(Element and text position data)
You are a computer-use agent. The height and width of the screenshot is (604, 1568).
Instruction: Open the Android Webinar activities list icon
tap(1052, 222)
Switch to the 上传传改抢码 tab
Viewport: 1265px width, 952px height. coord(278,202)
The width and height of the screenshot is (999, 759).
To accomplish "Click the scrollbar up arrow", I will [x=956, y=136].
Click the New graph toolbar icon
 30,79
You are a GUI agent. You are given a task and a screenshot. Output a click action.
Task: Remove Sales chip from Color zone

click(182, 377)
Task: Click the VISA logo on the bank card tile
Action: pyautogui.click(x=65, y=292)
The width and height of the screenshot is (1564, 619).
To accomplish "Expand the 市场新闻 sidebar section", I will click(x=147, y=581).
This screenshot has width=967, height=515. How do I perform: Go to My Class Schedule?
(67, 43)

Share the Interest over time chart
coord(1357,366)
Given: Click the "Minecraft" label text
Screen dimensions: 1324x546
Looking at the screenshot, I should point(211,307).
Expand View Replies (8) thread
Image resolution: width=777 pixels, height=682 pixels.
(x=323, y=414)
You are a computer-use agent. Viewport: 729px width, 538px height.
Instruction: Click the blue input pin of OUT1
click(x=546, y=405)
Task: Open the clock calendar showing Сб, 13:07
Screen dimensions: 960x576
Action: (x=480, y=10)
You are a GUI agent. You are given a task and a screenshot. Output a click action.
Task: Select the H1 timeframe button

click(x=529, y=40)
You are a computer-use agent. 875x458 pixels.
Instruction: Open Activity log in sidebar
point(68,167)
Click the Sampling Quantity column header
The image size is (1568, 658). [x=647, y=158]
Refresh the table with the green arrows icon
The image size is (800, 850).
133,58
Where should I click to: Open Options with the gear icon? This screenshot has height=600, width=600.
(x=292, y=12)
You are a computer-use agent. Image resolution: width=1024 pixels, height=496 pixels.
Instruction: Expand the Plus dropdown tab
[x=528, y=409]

→ WRITTEN INSTRUCTION:
Return all of the lines in the records above, unchanged and in order.

→ REPLY:
You are a computer-use agent. The height and width of the screenshot is (604, 1568).
Instruction: Open the Android Webinar activities list icon
tap(1052, 222)
Switch to the 上传传改抢码 tab
Viewport: 1265px width, 952px height. coord(278,202)
The width and height of the screenshot is (999, 759).
To accomplish "Click the scrollbar up arrow", I will [x=956, y=136].
Click the New graph toolbar icon
 30,79
You are a GUI agent. You are given a task and a screenshot. Output a click action.
Task: Remove Sales chip from Color zone

click(182, 377)
Task: Click the VISA logo on the bank card tile
Action: pyautogui.click(x=65, y=292)
The width and height of the screenshot is (1564, 619).
To accomplish "Expand the 市场新闻 sidebar section", I will click(x=147, y=581).
This screenshot has width=967, height=515. How do I perform: Go to My Class Schedule?
(67, 43)

Share the Interest over time chart
coord(1357,366)
Given: Click the "Minecraft" label text
Screen dimensions: 1324x546
Looking at the screenshot, I should point(211,307).
Expand View Replies (8) thread
Image resolution: width=777 pixels, height=682 pixels.
(x=323, y=414)
You are a computer-use agent. Viewport: 729px width, 538px height.
Instruction: Click the blue input pin of OUT1
click(x=546, y=405)
Task: Open the clock calendar showing Сб, 13:07
Screen dimensions: 960x576
Action: (x=480, y=10)
You are a GUI agent. You are given a task and a screenshot. Output a click action.
Task: Select the H1 timeframe button

click(x=529, y=40)
You are a computer-use agent. 875x458 pixels.
Instruction: Open Activity log in sidebar
point(68,167)
Click the Sampling Quantity column header
The image size is (1568, 658). [x=647, y=158]
Refresh the table with the green arrows icon
The image size is (800, 850).
133,58
Where should I click to: Open Options with the gear icon? This screenshot has height=600, width=600.
(x=292, y=12)
You are a computer-use agent. Image resolution: width=1024 pixels, height=496 pixels.
Instruction: Expand the Plus dropdown tab
[x=528, y=409]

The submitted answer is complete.